Network Appliance Inc. (NetApp) announced general availability of block-level data deduplication within its NearStore R200 and FAS storage systems. The license key is free for NearStore users.
The data deduplication development is based on NetApp's Advanced Single Instance Storage (A-SIS), from its SnapLock product, and was four years in the making. The first instance of A-SIS came in a joint product with Symantec Corp., SnapVault Backup.
NetApp used a feature of its Write Anywhere File Layout (WAFL) to add A-SIS to its filers. WAFL already calculates a 16-bit checksum for each block of data it stores. For data deduplication, the hashes are pulled into a database and "redundancy candidates" that look similar are identified. Those blocks are then compared bit by bit, and if they are identical, the new block is discarded.
"That allows them to have deduplication with little to no performance impact," said W. Curtis Preston, vice president of data protection services at GlassHouse Technologies Inc. "That's huge."
NetApp released a white paper earlier this year which cautioned beta testers of the product about a number of limitations: A-SIS could only be used on CIFS or NFS data, it could not be applied to snapshots and it could not deduplicate across FlexVols, which at the time had a size limit of 4 terabytes (TB) on the supported platforms.
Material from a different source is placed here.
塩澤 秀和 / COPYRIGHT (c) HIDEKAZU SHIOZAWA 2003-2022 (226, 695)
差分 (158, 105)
Those instructions were meant for beta testers first putting the product through its paces, according to Ravi Thota, director of product marketing, data protection and retention for NetApp. A-SIS can now be deployed on any FAS system, including storage area networks (SAN) and can be applied to snapshots. It still can't deduplicate across FlexVols, but the size limitation is 16 TB now that bigger platforms are supported.
"You still wouldn't want to run it frequently with snapshots because it creates a small amount of metadata overhead each time data is deduplicated," Thota said. "If you're taking frequent snapshots -- that can add up. It'll still work, but that's just a best practice we're advising for our customers."
Ironically, the data deduplication now applicable to NetApp's SAN and network-attached storage (NAS) platforms is still not available for its virtual tape library (VTL), despite the fact that secondary storage has been the most common place for data deduplication so far. Like IBM, NetApp remains concerned about the performance impact of data deduplication on the VTL, though rumor has it the capability is now in beta tests with users. NetApp will be doing demonstrations of A-SIS with the VTL at Symantec's Vision conference next month.
"Even though they still don't have it for the VTL, segmenting products is good because it's honesty, and it's making sure the application will work in real environments," according to Preston.
He also praised the idea of adding data deduplication to WAFL. "They are the first to offer this type of product for direct storage of user data and not just backups," he said. "Other deduplication products have NFS and CIFS interface, but end users can't store their data directly on the box."
The deduplication license is available now and is bundled in to the NearStore "personality" license. For FAS systems, the license costs $3,000.